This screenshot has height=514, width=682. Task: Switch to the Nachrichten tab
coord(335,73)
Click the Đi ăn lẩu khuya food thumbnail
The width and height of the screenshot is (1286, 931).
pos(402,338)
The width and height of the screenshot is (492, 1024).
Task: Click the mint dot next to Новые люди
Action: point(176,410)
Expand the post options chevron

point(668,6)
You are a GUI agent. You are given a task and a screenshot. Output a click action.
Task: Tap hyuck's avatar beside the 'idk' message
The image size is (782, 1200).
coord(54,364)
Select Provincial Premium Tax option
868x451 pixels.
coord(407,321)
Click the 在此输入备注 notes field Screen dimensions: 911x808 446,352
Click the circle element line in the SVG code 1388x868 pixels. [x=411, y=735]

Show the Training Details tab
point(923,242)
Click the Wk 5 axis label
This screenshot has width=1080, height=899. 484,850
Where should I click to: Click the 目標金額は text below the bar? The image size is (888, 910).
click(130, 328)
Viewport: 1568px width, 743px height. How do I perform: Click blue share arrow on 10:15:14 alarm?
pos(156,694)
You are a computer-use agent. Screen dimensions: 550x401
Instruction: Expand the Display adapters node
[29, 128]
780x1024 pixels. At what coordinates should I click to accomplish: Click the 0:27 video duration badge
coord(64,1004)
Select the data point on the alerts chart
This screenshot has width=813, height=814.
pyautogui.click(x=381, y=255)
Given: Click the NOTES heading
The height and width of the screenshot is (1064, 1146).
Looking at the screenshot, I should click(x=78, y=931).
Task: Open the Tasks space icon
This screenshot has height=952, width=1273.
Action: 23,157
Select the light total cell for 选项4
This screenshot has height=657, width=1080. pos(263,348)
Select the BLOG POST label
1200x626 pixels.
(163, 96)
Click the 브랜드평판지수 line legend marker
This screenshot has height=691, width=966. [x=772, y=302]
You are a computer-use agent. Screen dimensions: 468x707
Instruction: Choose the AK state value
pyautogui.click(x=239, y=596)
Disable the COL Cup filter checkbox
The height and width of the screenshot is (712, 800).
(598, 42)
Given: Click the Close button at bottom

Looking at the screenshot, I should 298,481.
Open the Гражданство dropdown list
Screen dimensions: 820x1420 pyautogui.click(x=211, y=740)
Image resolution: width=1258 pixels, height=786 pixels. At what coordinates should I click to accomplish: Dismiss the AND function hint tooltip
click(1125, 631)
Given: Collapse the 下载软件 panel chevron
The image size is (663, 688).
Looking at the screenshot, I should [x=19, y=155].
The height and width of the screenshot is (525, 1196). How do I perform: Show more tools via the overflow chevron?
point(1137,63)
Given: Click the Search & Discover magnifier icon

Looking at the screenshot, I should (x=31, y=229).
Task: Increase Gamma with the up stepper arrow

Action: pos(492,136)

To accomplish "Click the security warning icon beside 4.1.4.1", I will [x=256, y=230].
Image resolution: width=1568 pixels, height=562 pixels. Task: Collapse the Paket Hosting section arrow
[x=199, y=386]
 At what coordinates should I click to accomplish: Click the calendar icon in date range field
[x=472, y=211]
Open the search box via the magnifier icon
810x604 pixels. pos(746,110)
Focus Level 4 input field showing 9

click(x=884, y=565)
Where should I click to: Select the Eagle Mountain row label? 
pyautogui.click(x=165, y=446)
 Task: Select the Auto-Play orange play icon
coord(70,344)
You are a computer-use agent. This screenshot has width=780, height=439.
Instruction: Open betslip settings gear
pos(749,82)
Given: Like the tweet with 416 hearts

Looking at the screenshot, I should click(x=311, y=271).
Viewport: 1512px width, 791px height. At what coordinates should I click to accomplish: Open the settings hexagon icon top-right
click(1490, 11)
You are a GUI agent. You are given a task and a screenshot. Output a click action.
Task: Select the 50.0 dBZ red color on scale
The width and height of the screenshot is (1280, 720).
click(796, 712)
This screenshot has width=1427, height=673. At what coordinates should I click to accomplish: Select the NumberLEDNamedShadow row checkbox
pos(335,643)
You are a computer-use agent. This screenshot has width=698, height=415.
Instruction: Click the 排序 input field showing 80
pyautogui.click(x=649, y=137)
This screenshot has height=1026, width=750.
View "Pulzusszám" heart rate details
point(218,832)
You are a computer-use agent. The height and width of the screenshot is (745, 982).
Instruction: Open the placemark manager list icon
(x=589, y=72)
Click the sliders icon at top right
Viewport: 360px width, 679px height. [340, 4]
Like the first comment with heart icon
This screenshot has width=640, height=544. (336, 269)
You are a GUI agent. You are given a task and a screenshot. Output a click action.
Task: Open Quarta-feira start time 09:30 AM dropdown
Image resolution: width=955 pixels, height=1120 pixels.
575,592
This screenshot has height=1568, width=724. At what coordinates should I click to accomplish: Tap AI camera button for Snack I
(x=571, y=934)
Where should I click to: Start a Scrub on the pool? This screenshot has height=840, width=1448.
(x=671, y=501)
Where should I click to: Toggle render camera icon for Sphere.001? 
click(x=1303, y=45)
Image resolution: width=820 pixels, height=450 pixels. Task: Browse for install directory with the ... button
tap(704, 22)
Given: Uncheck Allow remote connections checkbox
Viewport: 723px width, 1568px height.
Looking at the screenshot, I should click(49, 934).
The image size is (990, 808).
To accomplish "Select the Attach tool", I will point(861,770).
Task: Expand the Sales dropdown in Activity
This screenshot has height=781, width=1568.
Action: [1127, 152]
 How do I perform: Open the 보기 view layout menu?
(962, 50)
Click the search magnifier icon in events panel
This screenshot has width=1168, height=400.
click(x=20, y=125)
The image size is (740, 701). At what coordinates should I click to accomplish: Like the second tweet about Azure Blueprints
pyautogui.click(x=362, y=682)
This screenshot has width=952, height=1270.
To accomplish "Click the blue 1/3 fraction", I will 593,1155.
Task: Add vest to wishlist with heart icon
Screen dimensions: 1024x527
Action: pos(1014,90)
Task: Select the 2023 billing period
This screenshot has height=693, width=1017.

____

> **The task**
Your answer should consist of the lines from the line with "This screenshot has width=813, height=814." to the line with "You are a computer-use agent. Screen dimensions: 468x707" above, repeated exactly, both ends included.

> **Result of this exercise**
This screenshot has width=813, height=814.
pyautogui.click(x=381, y=255)
Given: Click the NOTES heading
The height and width of the screenshot is (1064, 1146).
Looking at the screenshot, I should click(x=78, y=931).
Task: Open the Tasks space icon
This screenshot has height=952, width=1273.
Action: 23,157
Select the light total cell for 选项4
This screenshot has height=657, width=1080. pos(263,348)
Select the BLOG POST label
1200x626 pixels.
(163, 96)
Click the 브랜드평판지수 line legend marker
This screenshot has height=691, width=966. [x=772, y=302]
You are a computer-use agent. Screen dimensions: 468x707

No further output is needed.